I'm a new member to Wild Camping and after looking at a number of posts talking about Wild Camping in Brighton we decided to stay there last Saturday.  The Devils Dyke has a number of car parks that do not have signs restricting overnight parking, but it was like a High Street with the number of cars and people involved in salacious activities. Within minutes we had people knocking on our door.  We hightailed it out of there and went to the Jack and Jill windmill carpark which was empty and we had a much more enjoyable evening there, waking up to beautiful views over the South Downs.  However, I did feel somewhat traumatised by the earlier events and didn't sleep very well!


----------



## eurodat (Apr 15, 2015)

Do we still have a police force?   Dogging seems to be blighting the whole country these days


----------



## Deleted member 8468 (Apr 15, 2015)

It is quite irritating when you're parked up and have all this activity going on around you but it is actually illegal? I'm not sure.


----------



## st3v3 (Apr 15, 2015)

Not safe is something of an over-the-top assessment...

Not quiet is about as much as you can say really. 

These people are using the carpark to conduct their hobby - as are you. Either shut all the blinds etc. Or move on, but don't let that lot make you feel uncomfortable. 
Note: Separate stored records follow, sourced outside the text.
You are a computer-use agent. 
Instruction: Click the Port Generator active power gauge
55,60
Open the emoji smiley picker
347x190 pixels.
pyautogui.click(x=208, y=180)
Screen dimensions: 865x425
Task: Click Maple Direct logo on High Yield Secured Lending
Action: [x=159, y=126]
Steve - never done the dogging thing.


----------



## Luckheart (Apr 15, 2015)

Jack and Jill is the only place we were "chased" away from, by tykes in a 106. A couple of years ago now. No harm done. Just irritating little oiks.


----------



## GWAYGWAY (Apr 15, 2015)

We went up there to park a few months ago and found the first park had been taken over by  P*******S and there was the biggest mess of scrap and  assorted rubbish amongst the vans and caravans there The next park up had too tight an entrance with high banks stopping me getting in. We went off to find better.


----------



## molly 2 (Apr 15, 2015)

MollsPhot said:


> It is quite irritating when you're parked up and have all this activity going on around you but it is actually illegal? I'm not sure.


i thought sex in public was illegal


----------



## Tezza33 (Apr 16, 2015)

molly 2 said:


> i thought sex in public was illegal


It is compulsory in Barnsley


----------



## Captain Biggles (Apr 16, 2015)

molly 2 said:


> i thought sex in public was illegal



Only if you enjoy it!

     Captain Biggles     lane:


----------



## yorkieowl (Apr 16, 2015)

molly 2 said:


> i thought sex in public was illegal



Only if you get caught.


----------



## Dezi (Apr 16, 2015)

Wints are we talking Dinky toys here or a race of Sussex midgets with a grudge ?

Just asking.

Dezi  :scooter:


----------



## runnach (Apr 16, 2015)

I am not so sure it is jealousy David. I would suggest the "oiks" are more affluent and have cars nowadays, gone are the days when mischief was knocking on a door and legging it when the occupants were engrossed watching Coronation Street or their favoured soap....I would agree though this dilution of our fabric is disappointing.

Channa


----------